▸ WORK ITEM
The expected answer comprises all lines from the entries that contain the string "computer".
......
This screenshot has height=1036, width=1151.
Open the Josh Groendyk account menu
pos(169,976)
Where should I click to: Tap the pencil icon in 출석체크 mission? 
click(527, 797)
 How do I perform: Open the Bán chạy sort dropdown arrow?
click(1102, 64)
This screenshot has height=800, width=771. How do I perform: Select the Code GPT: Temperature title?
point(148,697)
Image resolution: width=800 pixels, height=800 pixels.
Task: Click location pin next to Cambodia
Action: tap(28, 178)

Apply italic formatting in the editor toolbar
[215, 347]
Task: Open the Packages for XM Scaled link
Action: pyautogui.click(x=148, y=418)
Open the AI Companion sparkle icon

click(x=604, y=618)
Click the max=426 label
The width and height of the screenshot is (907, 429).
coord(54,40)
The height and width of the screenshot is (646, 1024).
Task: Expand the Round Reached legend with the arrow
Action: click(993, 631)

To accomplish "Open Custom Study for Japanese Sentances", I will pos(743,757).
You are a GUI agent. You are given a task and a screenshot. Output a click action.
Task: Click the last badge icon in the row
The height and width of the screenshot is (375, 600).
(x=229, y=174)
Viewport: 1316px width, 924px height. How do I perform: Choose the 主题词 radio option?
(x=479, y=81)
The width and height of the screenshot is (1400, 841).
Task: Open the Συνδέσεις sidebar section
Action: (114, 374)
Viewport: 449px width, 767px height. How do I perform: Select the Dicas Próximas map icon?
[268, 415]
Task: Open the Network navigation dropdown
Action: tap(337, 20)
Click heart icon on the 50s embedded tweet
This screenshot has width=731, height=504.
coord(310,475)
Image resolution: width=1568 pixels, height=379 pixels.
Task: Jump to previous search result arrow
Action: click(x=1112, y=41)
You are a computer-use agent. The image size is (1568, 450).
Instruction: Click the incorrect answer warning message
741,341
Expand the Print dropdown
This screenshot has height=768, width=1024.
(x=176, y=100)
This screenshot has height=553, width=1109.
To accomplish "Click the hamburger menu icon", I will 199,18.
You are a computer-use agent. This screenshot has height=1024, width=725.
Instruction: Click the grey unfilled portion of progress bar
......
▸ ANSWER SPACE
You are a computer-use agent. The image size is (1568, 450).
You are a computer-use agent. This screenshot has height=1024, width=725.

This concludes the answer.